How to do estimation of nonlinear functions with nonlinear Least Squares dtrnlsp

jlperla · ‎07-27-2009

Hi there,
Sorry if this is a basic question, but I was very confused reading the documents and mapping to nonlinear curve fitting.

I have a model: y_i = f(z_i; beta) + noise where beta is the set of parameters I want to estimate. Say that beta \in R^n and z_i in R^p
I have data for y_i and z_i. Say that y_i has m observations
I want the beta that solves the least squares problem.

Now, from what I can gather in the docs, my beta is the x_i in the docs.
So if I implemented the RCI_Request == 1 message in the solve loop, I believe I just fill in fvec of size m with:
y_i - f(z_i, beta_current) for whatever "x"(i.e. beta_current) I am passed.

Is that correct?

Where i am getting confused is in the calculation of the jacobian for my problem. I will have an analytical derivative of my f with respect to both the z_i's (there would be p of them) and the beta (there are n of them). So my instinct on the jacobian is that it is an p by n instead of an m x n? So I am not sure what the jacobian really is for my example.

To give a concrete example, lets say that I was fitting y = beta1 * z1 + beta_2 * z2 to a bunch of y_i, z1_i, z2_i data. Say there are 3 data points i = 1, 2, 3.
I assume fvec(beta1, beta2) is the following vector....:
y_1 - beta1 * z1_1 - beta2 * z2_1
y_2 - beta1 * z1_2 - beta2 * z2_2
...
y_5 - beta1 * z1_5 - beta2 * z2_5

And what would I fill in for the jacobian? Would it be:
[-z1_1 -z2_1]
[-z1_2 -z2_2]
....
[-z1_5 -z2_5]

i.e the derivative with respective to each beta, evaluated at the approporate point for the i_th row?

Thanks for your help, and sorry that this is a basic question.

jlperla · ‎07-27-2009

Sorry, one more addition: I am also interested in the best way to do a weighted nonlinear least squares? If I am minimizing the sum of squares weighted by a positive definite matrix W. ie.
min R(x)^T W R(x)

Is the best bet to do a cholesky of W then multiple the calculateed fvec and jacobian by this? in the solve loop?

Thanks,
Jesse

ArturGuzik · ‎07-27-2009

Quoting - jlperla

Now, from what I can gather in the docs, my beta is the x_i in the docs.
So if I implemented the RCI_Request == 1 message in the solve loop, I believe I just fill in fvec of size m with:
y_i - f(z_i, beta_current) for whatever "x"(i.e. beta_current) I am passed.

Is that correct?

Where i am getting confused is in the calculation of the jacobian for my problem. I will have an analytical derivative of my f with respect to both the z_i's (there would be p of them) and the beta (there are n of them). So my instinct on the jacobian is that it is an p by n instead of an m x n? So I am not sure what the jacobian really is for my example.

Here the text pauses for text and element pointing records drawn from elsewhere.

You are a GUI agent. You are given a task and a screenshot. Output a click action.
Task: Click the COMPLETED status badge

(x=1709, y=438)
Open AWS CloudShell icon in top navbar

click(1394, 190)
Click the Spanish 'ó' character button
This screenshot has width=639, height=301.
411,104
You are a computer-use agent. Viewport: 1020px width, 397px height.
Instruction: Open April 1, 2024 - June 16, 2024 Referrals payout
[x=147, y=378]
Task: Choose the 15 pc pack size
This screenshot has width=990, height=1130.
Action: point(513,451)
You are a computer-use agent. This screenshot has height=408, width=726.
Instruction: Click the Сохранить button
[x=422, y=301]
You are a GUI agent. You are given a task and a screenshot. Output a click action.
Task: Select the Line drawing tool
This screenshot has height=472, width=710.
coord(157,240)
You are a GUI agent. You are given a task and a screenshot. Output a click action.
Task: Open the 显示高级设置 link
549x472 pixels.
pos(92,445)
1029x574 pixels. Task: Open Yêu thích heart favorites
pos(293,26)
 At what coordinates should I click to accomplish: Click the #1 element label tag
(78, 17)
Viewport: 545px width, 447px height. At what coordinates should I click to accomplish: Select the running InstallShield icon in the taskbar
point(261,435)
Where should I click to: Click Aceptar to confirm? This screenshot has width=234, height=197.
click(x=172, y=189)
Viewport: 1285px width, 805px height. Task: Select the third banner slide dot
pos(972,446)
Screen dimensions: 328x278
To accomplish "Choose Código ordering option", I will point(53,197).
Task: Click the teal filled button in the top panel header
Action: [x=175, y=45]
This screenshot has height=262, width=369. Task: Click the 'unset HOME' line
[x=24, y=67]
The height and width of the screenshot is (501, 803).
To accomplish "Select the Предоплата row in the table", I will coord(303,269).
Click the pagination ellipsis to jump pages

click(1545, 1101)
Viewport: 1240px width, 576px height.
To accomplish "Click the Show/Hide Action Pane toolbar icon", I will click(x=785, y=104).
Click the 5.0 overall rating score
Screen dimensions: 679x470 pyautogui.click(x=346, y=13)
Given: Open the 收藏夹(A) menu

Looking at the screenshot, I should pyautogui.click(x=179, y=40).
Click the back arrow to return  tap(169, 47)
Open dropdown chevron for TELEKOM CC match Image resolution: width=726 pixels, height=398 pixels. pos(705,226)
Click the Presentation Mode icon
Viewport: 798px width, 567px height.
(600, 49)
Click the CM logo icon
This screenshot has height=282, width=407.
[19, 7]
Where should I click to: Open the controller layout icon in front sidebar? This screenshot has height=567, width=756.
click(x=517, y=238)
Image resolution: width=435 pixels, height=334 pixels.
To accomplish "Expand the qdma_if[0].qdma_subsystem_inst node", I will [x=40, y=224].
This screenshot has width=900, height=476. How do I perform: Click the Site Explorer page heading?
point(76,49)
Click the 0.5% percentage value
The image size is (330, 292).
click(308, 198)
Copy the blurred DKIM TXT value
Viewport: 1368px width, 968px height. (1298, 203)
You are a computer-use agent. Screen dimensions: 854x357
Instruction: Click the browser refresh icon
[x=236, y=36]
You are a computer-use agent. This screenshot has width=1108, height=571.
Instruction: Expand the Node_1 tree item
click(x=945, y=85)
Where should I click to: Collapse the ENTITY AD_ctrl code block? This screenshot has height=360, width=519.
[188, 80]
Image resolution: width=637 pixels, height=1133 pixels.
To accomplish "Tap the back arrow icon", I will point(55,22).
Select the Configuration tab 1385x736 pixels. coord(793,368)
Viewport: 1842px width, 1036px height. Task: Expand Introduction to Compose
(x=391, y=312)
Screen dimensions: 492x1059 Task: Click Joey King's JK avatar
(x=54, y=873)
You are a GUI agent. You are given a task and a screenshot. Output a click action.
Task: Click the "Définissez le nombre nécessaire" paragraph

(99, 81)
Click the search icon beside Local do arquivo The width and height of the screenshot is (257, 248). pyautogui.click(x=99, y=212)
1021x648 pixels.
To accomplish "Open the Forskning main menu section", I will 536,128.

To give a concrete example, lets say that I was fitting y = beta1 * z1 + beta_2 * z2 to a bunch of y_i, z1_i, z2_i data. Say there are 3 data points i = 1, 2, 3.
I assume fvec(beta1, beta2) is the following vector....:
y_1 - beta1 * z1_1 - beta2 * z2_1
y_2 - beta1 * z1_2 - beta2 * z2_2
...
y_5 - beta1 * z1_5 - beta2 * z2_5

And what would I fill in for the jacobian? Would it be:
[-z1_1 -z2_1]
[-z1_2 -z2_2]
....
[-z1_5 -z2_5]

i.e the derivative with respective to each beta, evaluated at the approporate point for the i_th row?

(1) fvec -- correct. It's residual vector

(2) Jacobian - the dimensions are (always) number of equations (usually denoted by m) by number of uknowns (estimated parameters, usually denoted by n). Usually m >> n. So if in your case both beta and z_i are to be estimated, the dimensions would be m x (n+p). From your description looks as if the beta was unknown while z_i not, so it would be: (number of data points i) x n, and thus, your example looks OK.

A.

ArturGuzik · ‎07-27-2009

Quoting - jlperla

Sorry, one more addition: I am also interested in the best way to do a weighted nonlinear least squares? If I am minimizing the sum of squares weighted by a positive definite matrix W. ie.
min R(x)^T W R(x)

Is the best bet to do a cholesky of W then multiple the calculateed fvec and jacobian by this? in the solve loop?

Thanks,
Jesse

Jesse,

the weight matrix is (most frequently) diagonal (unless you have correlated data). So inverse of diagonal matrix is the equal to inverse of its diagonal elements and you don't need anything special to get it. The weight matrix simply scales your data.
A.

jlperla · ‎07-28-2009

Quoting - ArturGuzik

(1) fvec -- correct. It's residual vector

(2) Jacobian - the dimensions are (always) number of equations (usually denoted by m) by number of uknowns (estimated parameters, usually denoted by n). Usually m >> n. So if in your case both beta and z_i are to be estimated, the dimensions would be m x (n+p). From your description looks as if the beta was unknown while z_i not, so it would be: (number of data points i) x n, and thus, your example looks OK.

A.

So it sounds like I have the signs/values right on the example Jacobian here? (that is one of the main concerns I had).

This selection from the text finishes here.